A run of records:
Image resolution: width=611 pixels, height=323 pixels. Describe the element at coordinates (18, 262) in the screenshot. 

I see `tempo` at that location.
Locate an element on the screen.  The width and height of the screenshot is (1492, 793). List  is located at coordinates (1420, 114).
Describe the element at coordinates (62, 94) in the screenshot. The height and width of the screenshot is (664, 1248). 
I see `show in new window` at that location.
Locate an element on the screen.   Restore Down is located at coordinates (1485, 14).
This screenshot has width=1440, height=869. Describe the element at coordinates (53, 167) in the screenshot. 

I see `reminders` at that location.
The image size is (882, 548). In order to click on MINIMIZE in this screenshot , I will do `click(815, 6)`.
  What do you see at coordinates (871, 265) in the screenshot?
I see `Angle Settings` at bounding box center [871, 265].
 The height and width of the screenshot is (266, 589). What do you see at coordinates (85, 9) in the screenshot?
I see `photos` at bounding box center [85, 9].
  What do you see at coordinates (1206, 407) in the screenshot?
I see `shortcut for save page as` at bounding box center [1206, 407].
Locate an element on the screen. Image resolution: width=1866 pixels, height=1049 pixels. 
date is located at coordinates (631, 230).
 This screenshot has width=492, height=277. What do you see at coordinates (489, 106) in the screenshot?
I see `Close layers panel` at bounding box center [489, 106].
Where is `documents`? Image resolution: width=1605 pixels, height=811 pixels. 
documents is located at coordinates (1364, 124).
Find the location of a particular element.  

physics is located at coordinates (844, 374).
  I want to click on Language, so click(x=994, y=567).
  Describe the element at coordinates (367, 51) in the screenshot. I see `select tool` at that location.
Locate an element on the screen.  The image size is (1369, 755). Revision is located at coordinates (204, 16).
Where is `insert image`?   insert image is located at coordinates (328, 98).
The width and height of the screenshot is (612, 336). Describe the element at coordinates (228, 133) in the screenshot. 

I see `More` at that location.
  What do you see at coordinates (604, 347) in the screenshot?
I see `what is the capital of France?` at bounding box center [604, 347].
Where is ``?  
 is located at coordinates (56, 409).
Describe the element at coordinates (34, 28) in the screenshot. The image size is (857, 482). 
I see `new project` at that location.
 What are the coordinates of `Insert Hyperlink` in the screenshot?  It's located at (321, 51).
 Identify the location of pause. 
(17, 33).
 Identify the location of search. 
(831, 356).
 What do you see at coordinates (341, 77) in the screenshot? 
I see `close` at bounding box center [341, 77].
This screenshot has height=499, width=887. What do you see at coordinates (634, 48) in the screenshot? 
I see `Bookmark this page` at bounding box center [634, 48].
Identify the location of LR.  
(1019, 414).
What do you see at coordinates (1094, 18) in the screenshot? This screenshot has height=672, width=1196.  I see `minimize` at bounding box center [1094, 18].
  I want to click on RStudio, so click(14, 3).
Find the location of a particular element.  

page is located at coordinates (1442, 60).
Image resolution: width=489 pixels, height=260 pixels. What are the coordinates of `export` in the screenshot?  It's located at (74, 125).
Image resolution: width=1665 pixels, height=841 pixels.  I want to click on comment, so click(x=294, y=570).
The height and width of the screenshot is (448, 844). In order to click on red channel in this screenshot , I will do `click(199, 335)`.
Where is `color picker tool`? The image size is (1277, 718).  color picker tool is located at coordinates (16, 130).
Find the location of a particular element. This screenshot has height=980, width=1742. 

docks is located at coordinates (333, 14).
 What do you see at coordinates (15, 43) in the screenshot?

▶ GOAL: Present the part of the material above that opens with the line containing "at (321, 51)." and closes with the line containing "I want to click on RStudio, so" as a Markdown table with the columns Row and Line, numbering each row and leaving out blank lines.

▶ FULL OUTPUT:
| Row | Line |
|---|---|
| 1 |  What are the coordinates of `Insert Hyperlink` in the screenshot?  It's located at (321, 51). |
| 2 |  Identify the location of pause.  |
| 3 | (17, 33). |
| 4 |  Identify the location of search.  |
| 5 | (831, 356). |
| 6 |  What do you see at coordinates (341, 77) in the screenshot?  |
| 7 | I see `close` at bounding box center [341, 77]. |
| 8 | This screenshot has height=499, width=887. What do you see at coordinates (634, 48) in the screenshot?  |
| 9 | I see `Bookmark this page` at bounding box center [634, 48]. |
| 10 | Identify the location of LR.   |
| 11 | (1019, 414). |
| 12 | What do you see at coordinates (1094, 18) in the screenshot? This screenshot has height=672, width=1196.  I see `minimize` at bounding box center [1094, 18]. |
| 13 |   I want to click on RStudio, so click(14, 3). |